L’investiture de Joe Biden pourrait signifier la fin d’une séquence marquée par la violence et le chaos de la présidence de Donald Trump. Le quadrillage de Washington et de nombreuses villes par les forces de sécurité et la garde nationale en dit long sur l’ampleur des fractures qui affectent la société américaine. Le pays, qui se présentait comme le parangon de la démocratie, traverse une crise majeure tant les inégalités, le racisme, la ségrégation, les volontés hégémoniques et les guerres impérialistes le minent en profondeur.
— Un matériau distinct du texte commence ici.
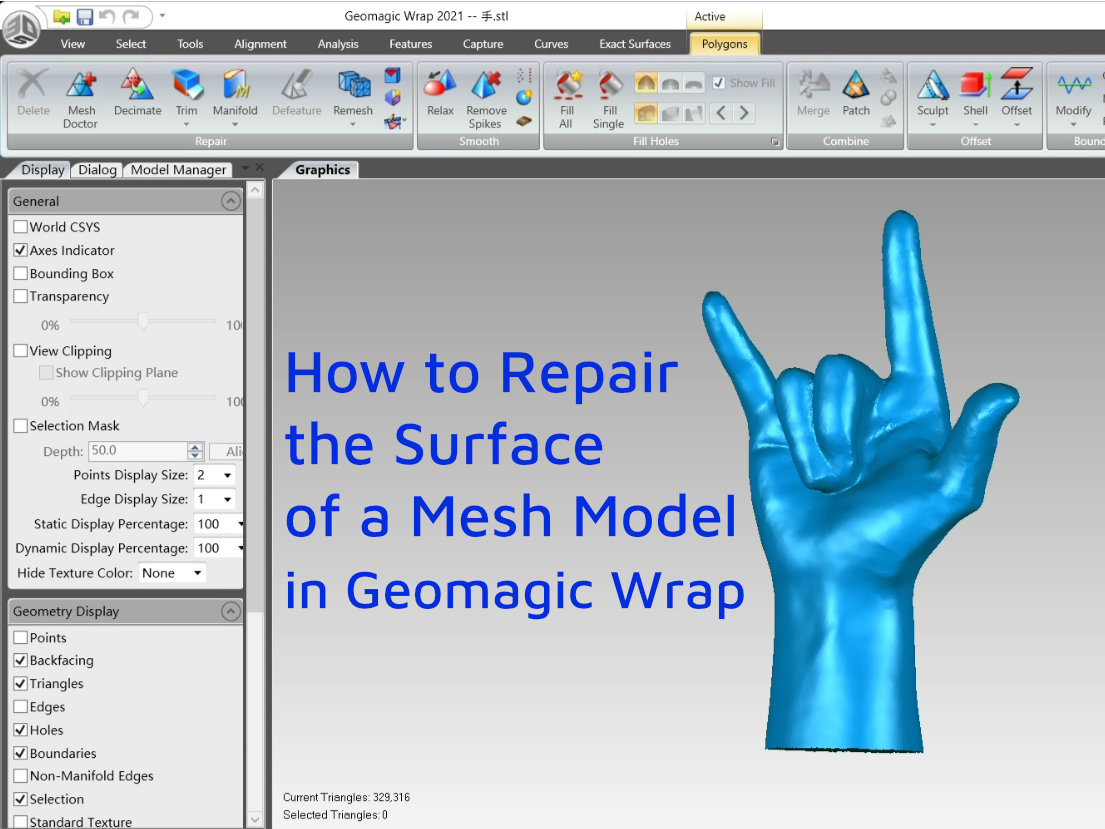Open the Alignment ribbon tab
The width and height of the screenshot is (1105, 829).
260,44
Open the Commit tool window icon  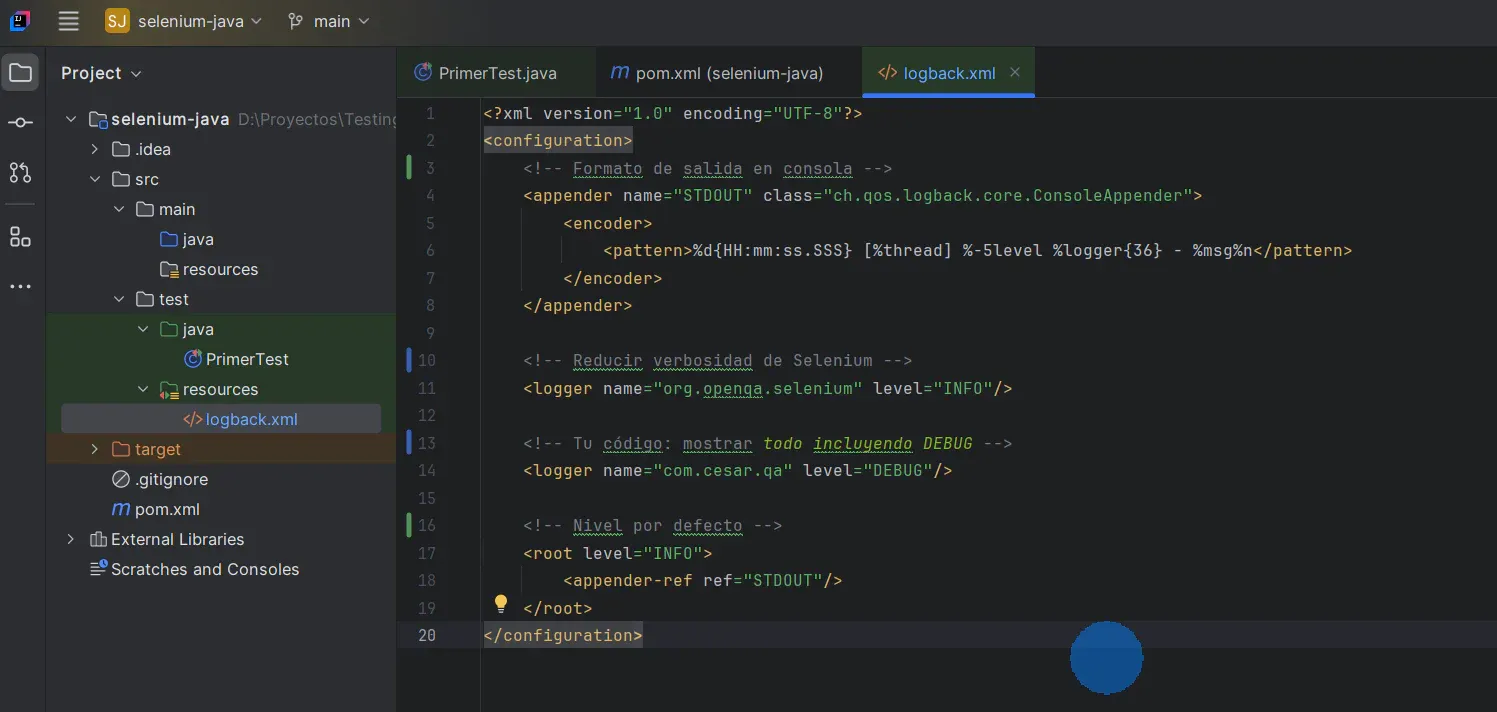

Les événements du Capitole demeureront l’expression la
plus aboutie du trumpisme. Répondant à l’appel du président sortant, afin de
renverser le résultat des élections, des suprémacistes blancs, des milices
d’extrême droite et des complotistes ont convergé dans leur projet de rupture
avec la démocratie en connivence avec le parti Républicain. Certes, si tous les
électeurs de D. Trump ne se retrouvent pas dans cette tentative de putsch, ils
n’en partagent pas moins les objectifs et les perspectives qu’il a pu
développer.
Joe Biden a, durant sa campagne, exprimé le souhait de
tourner la page du trumpisme sur le plan moral et politique, se faisant ainsi
l’écho de la répugnance exprimée par une majorité d’américains. Il a aussi été
porté par les aspirations d’une nouvelle gauche progressiste qui s’est
retrouvée dans la campagne de Bernie Sanders ou du formidable mouvement Black
Lives Matter qui, tous deux, aspirent à une société plus juste,
égalitaire, fraternelle et libre. Cela s’est manifesté par l’élection de
députés socialistes au Congrès. Rompre avec le trumpisme sur la forme ne
suffira pas car la situation exige une rupture radicale avec les dégâts du
néolibéralisme et les logiques de domination.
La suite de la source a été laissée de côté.